In a recording, Mr Ali said: ‘Whichever visa in your situation, the most reasonable way would be for to get married in a proper way.

‘There will be no hassle, No doubt, you can find a girl – whether the girl wants to go to Pakistan or not. That is a relatively, a quick and easy way.’

He was also heard saying: ‘I will tell you legal way in which you will seriously keep the marriage.’

The ‘dishonest’ solicitor boasted he knew questions the Home Office would ask and said he was one of ‘five or six’ solicitors who could help with fixing a fake marriage.

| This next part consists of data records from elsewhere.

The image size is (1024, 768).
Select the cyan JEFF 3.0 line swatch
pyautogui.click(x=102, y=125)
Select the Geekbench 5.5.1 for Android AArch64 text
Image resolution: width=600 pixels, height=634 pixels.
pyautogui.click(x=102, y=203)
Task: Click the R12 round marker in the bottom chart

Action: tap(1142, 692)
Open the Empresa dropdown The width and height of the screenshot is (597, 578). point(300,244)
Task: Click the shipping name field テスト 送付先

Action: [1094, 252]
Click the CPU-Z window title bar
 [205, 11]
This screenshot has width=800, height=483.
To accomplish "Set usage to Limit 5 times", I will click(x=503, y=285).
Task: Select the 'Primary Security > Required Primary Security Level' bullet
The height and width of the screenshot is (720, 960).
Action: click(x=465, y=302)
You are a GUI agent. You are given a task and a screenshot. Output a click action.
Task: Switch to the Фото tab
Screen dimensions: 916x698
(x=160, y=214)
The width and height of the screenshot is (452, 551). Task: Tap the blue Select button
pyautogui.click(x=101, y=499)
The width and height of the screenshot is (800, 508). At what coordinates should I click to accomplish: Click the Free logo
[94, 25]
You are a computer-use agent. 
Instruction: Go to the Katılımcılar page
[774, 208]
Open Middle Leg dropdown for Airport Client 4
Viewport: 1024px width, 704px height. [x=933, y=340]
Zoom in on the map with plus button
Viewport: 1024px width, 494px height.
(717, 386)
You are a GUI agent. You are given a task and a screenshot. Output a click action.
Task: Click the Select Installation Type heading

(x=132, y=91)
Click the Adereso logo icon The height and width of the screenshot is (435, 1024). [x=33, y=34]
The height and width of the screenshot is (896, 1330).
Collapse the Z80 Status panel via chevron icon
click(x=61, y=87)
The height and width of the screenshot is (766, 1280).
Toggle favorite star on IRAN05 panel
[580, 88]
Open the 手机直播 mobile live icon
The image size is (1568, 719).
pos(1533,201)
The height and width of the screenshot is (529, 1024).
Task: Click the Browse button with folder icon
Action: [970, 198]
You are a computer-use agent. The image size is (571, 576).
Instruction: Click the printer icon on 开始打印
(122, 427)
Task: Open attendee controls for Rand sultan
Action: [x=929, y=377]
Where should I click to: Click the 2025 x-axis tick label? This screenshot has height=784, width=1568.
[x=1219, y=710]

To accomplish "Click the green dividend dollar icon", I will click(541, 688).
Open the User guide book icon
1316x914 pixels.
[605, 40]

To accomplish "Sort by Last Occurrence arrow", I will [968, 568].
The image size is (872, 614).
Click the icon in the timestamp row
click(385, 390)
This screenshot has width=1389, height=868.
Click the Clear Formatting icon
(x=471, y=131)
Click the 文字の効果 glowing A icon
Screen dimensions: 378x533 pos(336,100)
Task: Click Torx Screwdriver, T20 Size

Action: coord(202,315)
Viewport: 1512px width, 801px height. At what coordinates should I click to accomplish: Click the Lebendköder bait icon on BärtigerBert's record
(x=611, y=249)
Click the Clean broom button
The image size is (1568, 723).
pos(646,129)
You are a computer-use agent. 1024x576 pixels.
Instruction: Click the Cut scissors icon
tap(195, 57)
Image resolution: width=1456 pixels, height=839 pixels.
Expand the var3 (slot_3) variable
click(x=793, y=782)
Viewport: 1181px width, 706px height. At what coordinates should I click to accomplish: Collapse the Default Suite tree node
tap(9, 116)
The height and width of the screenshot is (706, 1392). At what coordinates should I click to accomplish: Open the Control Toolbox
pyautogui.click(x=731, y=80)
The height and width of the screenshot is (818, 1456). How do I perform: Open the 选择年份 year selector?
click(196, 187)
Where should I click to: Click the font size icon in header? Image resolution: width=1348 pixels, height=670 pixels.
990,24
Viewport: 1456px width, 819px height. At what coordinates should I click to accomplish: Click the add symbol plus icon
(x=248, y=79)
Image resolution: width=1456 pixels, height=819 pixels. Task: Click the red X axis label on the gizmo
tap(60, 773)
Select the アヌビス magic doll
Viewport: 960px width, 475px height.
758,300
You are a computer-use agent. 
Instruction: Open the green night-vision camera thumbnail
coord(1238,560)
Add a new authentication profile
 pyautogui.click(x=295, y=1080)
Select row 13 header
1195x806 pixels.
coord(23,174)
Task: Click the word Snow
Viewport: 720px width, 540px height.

Mr Ali said: ‘You will be helped in your documentations, application forms and in interview if you need to be interviewed. We will arrange all these documents. We will help you with everything.

‘They will ask you that when you go to job, when you go to sleep and when you get up. So, they will ask you about all these.’

He added: ‘We need to do it together we can do that. It’s just simply getting all the paperwork, putting bills together, making name together making photographs.

He was snared by an undercover reporter working for an ITV documentary who visited his London-based company ZA Solicitors Ltd

‘Where you live you have to understand where you live, you know the area, your house, I’m in this room somebody say what else is in the room you need to be able to explain this situation what is in the room, practice, with all these things.

‘They don’t ask the question something out the blue, something people don’t know what they’re talking about so it is definitely on small facts, where do you live, what kind of house it is, how many bedrooms, what colour the bath what colour is the bed sheet, if there is any extra furniture there.’

Mr Ali said up to £13,000 was needed so he could sort paperwork, the visa and marriage certificate, as well as pay the woman.

While the couple would ‘technically’ have to live together, they could divorce after three years and retain residency.

But they could get out of the marriage sooner if the man ‘wished her to die after one year’ by producing a death certificate, the solicitor claimed.

Mr Ali said: ‘I’ve been dealing with this, doing these kind of applications every day.’

The tribunal heard Mr Ali is now on universal credit after his company went into voluntary insolvency and he is also three months behind in his rent.

He denied the allegations, claiming he advised on the legal options in ‘good faith’ and answered ‘hypothetical’ questions during two meetings with the undercover reporter in 2015.

Parts of the meetings were broadcast in 2015 as part of ITV documentary Exposure: The Sham Marriage Racket.

But a tribunal rejected his claims, banning him from working again and ordering him to pay £26,500 costs.

A report from the tribunal read: ‘The tribunal had found that Mr Ali had advised on entering into a non genuine marriage, and offered to prepare the relevant paperwork, with a view to circumventing the UK immigration system.

‘Mr Ali’s conduct represented a serious departure from the probity required of all solicitors. Such conduct would inevitably have a significant harmful effect on the reputation of the profession.’